Either, you can realize that since the field is a constant, it is only the end positions that matter, and the integral is therefore $$ \begin{equation} \int_C \vec{E} \cdot \d \vec{l} = \int_C E_0 \x \cdot \d \vec{l} = E_0 \x \cdot \int_C \d \vec{l} = E_0 \x \cdot ( (1,1)-(1,-1)) = 2E_0 \; . \tag{1.17} \end{equation} $$ Alternatively, you can create a paramterized curve along the circle and calculate the line integral along this curve. The parameterization is for example \( \vec{r}(\theta) = a(\cos \theta, \sin\theta) \) with \( \theta \) from \( \pi/4 \) to \( 5 \pi/4 \) and \( a=1 \) is the radius of the circle. The integral is then $$ \begin{equation} \int_C E_0 \x \cdot \frac{\d \vec{r}}{\d \theta} \d \theta = \int_C E_0 \x \cdot a \left( - \sin \theta, \cos \theta \right) \d \theta = E_0 \int_{\pi/4}^{5 \pi/4} - \sin \theta \, \d \theta = -2 E_0 \; . \tag{1.18} \end{equation} $$

\( \Phi = 2 \pi a L E_0 \)

A surface element of the cylindrical surface is \( \d \vec{S} = \d S \rhat \) so the integral is $$ \begin{equation} \Phi = \int_S \vec{E} \cdot \d \vec{S} = \int_S E_0 \rhat \cdot \rhat \d S = E_0 \int_S \d S = E_0 (2 \pi a L) \; . \tag{1.19} \end{equation} $$

\( E(r) = C/r \)

We found that \( \Phi = 2 \pi a L E(a) \). We want this to be independent of \( a \). This is achieved by choosing \( E(r) \) so that \( E(a)a \) is a constant, that is \( E(r) = C/r \).

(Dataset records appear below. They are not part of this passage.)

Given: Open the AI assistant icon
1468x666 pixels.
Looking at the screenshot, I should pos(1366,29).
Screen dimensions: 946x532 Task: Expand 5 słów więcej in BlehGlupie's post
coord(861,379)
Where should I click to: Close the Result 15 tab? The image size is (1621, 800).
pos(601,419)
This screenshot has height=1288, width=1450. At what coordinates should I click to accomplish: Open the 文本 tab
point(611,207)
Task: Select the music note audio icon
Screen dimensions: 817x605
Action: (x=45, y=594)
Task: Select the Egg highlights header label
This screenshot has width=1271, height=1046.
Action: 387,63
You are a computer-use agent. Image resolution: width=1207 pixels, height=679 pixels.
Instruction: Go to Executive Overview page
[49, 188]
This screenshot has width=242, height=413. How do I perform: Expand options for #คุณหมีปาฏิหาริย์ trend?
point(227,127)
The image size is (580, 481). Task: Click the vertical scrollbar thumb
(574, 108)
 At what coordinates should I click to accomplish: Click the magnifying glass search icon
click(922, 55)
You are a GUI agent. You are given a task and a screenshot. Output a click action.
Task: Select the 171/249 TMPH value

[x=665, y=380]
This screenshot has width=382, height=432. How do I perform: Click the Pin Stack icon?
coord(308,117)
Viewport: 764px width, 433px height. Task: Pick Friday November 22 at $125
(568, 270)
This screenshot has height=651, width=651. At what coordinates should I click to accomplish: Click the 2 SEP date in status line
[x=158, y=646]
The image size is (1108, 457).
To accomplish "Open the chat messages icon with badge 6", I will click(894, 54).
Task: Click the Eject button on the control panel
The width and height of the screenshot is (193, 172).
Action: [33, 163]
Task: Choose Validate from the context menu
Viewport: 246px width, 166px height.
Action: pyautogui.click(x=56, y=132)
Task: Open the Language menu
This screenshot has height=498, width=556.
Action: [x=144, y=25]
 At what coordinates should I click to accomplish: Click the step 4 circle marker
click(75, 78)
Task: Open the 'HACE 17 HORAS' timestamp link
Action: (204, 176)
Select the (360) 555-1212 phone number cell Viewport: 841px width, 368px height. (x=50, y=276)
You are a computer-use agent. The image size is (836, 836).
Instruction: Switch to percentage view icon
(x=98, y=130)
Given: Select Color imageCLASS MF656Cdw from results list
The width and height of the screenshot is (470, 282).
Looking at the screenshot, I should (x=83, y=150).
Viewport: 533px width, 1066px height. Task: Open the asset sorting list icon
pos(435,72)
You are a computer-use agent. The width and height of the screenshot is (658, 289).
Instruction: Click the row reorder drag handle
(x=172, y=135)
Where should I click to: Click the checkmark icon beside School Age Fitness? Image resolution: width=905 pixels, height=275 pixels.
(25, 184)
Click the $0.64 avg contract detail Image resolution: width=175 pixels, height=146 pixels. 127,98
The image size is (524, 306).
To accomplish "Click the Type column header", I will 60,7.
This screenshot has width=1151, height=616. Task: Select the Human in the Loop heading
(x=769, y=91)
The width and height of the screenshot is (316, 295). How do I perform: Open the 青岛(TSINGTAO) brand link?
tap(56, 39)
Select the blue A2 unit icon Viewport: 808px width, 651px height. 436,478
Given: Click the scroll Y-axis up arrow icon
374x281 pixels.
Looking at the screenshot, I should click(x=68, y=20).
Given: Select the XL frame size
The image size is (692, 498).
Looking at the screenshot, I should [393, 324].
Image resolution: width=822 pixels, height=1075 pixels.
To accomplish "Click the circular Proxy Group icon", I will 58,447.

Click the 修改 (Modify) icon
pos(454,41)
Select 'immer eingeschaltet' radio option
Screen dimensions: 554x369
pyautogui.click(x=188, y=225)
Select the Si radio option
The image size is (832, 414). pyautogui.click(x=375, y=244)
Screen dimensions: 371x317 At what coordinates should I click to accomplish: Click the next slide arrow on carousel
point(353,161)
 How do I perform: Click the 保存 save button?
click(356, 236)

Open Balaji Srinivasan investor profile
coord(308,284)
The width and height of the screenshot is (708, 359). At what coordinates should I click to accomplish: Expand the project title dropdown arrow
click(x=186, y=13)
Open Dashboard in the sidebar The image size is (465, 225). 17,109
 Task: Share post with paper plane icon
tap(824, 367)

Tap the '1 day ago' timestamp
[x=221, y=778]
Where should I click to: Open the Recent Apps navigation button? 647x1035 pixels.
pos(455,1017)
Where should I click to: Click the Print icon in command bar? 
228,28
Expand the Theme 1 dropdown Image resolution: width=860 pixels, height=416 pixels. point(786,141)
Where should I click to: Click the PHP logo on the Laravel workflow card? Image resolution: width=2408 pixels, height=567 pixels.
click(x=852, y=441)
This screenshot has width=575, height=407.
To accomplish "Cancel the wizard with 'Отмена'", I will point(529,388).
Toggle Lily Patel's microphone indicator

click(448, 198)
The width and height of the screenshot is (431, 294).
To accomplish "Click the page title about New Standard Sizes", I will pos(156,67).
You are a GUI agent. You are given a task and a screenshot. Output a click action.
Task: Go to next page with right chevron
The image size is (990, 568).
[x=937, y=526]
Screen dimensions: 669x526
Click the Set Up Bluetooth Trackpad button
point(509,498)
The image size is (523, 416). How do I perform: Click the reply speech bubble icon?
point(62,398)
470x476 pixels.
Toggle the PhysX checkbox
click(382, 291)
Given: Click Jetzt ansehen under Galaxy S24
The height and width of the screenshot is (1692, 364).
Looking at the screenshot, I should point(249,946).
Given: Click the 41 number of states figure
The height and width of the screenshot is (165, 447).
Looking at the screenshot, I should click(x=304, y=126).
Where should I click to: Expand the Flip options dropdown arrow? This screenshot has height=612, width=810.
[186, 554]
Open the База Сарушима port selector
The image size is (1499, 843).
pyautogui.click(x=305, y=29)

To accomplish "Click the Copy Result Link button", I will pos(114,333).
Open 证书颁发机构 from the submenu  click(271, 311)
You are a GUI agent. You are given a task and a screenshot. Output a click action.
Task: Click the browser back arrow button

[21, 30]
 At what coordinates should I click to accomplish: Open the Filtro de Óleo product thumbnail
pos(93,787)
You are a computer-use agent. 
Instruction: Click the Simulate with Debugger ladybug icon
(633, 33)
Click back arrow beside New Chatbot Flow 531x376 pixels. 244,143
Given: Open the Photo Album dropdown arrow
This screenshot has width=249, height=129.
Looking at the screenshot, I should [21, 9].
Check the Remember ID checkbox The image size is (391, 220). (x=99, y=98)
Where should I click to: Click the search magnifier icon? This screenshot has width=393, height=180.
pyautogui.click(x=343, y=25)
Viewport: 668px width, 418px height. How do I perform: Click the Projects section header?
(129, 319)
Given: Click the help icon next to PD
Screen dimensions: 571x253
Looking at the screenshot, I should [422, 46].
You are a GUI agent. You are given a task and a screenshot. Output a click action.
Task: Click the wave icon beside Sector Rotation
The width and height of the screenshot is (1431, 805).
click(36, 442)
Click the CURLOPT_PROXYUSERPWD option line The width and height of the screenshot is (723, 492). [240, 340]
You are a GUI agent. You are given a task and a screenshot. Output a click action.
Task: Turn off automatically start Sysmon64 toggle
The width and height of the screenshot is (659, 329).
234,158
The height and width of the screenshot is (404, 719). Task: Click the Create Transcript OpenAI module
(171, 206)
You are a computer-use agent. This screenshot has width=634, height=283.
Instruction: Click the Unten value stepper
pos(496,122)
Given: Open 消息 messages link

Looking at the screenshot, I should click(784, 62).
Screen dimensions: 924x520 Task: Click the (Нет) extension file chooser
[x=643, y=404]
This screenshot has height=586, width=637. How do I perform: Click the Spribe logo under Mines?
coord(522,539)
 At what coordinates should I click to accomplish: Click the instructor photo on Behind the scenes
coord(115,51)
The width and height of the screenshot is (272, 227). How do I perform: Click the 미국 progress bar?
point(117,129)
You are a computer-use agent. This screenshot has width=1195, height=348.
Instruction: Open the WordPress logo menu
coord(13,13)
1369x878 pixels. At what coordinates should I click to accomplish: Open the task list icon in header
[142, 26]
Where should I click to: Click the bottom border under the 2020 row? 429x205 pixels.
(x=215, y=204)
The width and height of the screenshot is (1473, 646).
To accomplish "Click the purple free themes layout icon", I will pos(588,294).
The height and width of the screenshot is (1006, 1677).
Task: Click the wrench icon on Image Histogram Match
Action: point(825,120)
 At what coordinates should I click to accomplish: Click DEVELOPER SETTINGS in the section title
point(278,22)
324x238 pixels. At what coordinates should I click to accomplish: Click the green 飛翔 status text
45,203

\( \Phi = 4 \pi a^2 E_0 \)

A surface element of the spherical surface is \( \d \vec{S} = \d S \rhat \) so that the integral is $$ \begin{equation} \Phi = \int_S \vec{E} \cdot \d \vec{S} = \int_S E_0 \rhat \cdot \rhat \d S = E_0 \int_S \d S = E_0 4 \pi a^2 \; . \tag{1.20} \end{equation} $$

\( E(r) = C/r^2 \)

We found that \( \Phi = 4 \pi a^2 E(a) \). We want this to be independent of \( a \). This is achieved by choosing \( E(r) \) so that \( E(a)a^2 \) is a constant, that is \( E(r) = C/r^2 \).